Dan nog zou je op zoek kunnen gaan naar de ultieme bureaustoel. Rybczynski wijdt daar een hoofdstuk aan, maar hij wijst erop dat het menselijk lichaam niet geschikt is om lang stil te zitten. Wat voor stoel je ook bedenkt en maakt, hoe goed en comfortabel ook, hij zal nooit goed genoeg zijn. Uiteindelijk zal ook de meest comfortabel stoel ongemakkelijk worden. Mensen zijn gewoon te rusteloos om lang stil te zitten. Zitten is altijd ver-zitten. Een stoel is een fantastisch hulpmiddel, maar geen ‘Haarlemmer Olie’ waarmee we alle kwalen te lijf kunnen. Hoe goed een canapé ook zal zijn, een panacee kan het onmogelijk zijn.

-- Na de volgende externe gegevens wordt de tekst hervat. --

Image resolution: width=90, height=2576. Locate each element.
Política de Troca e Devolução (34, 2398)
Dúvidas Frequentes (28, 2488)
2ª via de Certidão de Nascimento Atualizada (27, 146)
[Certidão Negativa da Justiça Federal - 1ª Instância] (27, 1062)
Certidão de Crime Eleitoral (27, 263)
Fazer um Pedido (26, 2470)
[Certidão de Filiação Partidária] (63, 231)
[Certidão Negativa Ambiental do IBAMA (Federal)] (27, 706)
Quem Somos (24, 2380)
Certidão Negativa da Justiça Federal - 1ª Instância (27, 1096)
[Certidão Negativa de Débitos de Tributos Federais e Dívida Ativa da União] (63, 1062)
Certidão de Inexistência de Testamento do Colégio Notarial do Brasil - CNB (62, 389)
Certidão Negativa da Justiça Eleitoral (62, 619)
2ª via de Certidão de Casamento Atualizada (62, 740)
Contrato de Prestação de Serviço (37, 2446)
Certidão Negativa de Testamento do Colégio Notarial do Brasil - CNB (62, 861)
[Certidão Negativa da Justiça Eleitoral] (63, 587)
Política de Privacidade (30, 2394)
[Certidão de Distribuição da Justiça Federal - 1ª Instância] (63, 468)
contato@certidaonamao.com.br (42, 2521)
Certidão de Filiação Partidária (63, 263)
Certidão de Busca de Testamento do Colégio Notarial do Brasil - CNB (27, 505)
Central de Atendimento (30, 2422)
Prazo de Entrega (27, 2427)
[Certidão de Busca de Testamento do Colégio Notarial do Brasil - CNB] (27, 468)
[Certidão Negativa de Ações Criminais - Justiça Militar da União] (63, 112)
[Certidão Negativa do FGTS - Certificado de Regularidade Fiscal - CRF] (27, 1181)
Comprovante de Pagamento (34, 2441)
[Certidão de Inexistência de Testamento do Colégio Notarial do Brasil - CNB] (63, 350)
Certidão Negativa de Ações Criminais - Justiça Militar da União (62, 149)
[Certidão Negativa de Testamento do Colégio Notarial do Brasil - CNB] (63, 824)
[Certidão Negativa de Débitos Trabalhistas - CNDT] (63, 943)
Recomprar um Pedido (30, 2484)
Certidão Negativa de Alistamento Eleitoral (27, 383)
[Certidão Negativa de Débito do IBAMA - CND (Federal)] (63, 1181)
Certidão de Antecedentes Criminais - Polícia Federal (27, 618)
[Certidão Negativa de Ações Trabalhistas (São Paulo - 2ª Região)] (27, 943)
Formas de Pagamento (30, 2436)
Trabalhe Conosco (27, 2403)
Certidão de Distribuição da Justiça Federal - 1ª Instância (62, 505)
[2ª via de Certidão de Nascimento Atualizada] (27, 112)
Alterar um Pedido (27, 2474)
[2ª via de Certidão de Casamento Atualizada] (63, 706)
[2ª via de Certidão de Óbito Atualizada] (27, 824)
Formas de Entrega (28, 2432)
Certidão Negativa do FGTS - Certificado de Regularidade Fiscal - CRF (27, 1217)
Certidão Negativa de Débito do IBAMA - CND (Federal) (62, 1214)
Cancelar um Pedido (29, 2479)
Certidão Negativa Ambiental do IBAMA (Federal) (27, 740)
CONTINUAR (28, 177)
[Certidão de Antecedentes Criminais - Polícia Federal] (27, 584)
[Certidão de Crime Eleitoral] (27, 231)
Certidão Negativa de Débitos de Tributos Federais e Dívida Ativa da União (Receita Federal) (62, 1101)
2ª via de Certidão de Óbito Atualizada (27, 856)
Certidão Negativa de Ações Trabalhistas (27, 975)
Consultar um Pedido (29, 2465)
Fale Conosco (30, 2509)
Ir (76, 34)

Volgens Rybczynski deed zich rond 1900 een breuk voor in de geschiedenis van de stoelen (en niet alleen daar): tot die tijd was een stoel een maaksel, daarna wordt een stoel meer een uitvoering van een ontwerp, waarbij ontwerpen en uitvoeren verschillende, los van elkaar bestaande processen zijn geworden. Het zal waarschijnlijk duidelijk zijn dat dit volgens Rybczynski bepaald geen verbetering was: zodra het ‘ontwerpende hoofd’ en de ‘uitvoerende handen’ gescheiden worden, gaat het mis, dan krijg je stoelen die er functioneel uitzien… maar dat niet zijn.
Een stoelenmaker is eerder kundig dan deskundig, hij heeft een ruime ervaring met het verwerken van materialen en met het toepassen van vormen. Belangrijker misschien nog wel is dat hij ervaringsdeskundige is en als het ware van binnen uit werkt. De stoelenmaker benut zijn ‘intieme kennis’.  Die kennis is grotendeels impliciet, nauwelijks onder woorden te brengen: zitten op een stoel is toch in de eerste plaats een lijfelijke omgang met een concreet ding. Natuurlijk moet een stoel fraai ogen, maar minstens zo belangrijk is hoe hij, letterlijk en figuurlijk, aanvoelt.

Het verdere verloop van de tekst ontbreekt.